--- SOURCE DATA Enclosed Below ---
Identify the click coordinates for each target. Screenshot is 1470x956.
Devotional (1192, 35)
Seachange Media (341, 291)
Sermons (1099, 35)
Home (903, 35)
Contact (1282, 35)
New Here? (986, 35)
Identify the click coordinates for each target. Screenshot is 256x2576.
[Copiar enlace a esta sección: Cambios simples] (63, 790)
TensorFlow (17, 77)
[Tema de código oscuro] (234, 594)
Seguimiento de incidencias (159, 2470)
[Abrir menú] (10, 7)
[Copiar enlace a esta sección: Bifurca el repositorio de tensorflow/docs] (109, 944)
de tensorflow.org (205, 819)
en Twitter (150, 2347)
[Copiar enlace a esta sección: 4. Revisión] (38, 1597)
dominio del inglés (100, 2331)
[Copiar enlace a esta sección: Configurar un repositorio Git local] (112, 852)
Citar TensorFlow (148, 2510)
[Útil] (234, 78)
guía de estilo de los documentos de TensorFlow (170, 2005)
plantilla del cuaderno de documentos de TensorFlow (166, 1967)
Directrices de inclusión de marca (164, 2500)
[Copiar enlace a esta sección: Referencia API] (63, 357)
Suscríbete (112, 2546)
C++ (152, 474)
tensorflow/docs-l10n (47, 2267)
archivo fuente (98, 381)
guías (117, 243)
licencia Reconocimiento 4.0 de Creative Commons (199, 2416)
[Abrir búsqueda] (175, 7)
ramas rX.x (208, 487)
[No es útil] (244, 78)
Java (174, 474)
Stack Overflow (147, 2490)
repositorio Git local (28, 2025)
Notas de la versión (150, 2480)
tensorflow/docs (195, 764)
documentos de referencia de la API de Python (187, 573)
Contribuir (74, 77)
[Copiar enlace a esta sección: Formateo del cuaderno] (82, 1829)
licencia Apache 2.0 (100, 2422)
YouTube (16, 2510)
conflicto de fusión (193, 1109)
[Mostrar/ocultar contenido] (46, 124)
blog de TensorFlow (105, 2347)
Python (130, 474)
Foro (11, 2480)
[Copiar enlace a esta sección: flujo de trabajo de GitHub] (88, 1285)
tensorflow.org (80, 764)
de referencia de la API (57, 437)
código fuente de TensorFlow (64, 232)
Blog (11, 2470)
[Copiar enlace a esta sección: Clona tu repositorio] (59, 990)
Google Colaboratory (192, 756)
--- End of Enclosed SOURCE DATA ---
### YOUR ASSIGNMENT
The lines from the beginning of the records through the line containing "Seguimiento de incidencias (159, 2470)" should be reproduced exactly. Include nothing else.

### TASK SOLUTION
Identify the click coordinates for each target. Screenshot is 1470x956.
Devotional (1192, 35)
Seachange Media (341, 291)
Sermons (1099, 35)
Home (903, 35)
Contact (1282, 35)
New Here? (986, 35)
Identify the click coordinates for each target. Screenshot is 256x2576.
[Copiar enlace a esta sección: Cambios simples] (63, 790)
TensorFlow (17, 77)
[Tema de código oscuro] (234, 594)
Seguimiento de incidencias (159, 2470)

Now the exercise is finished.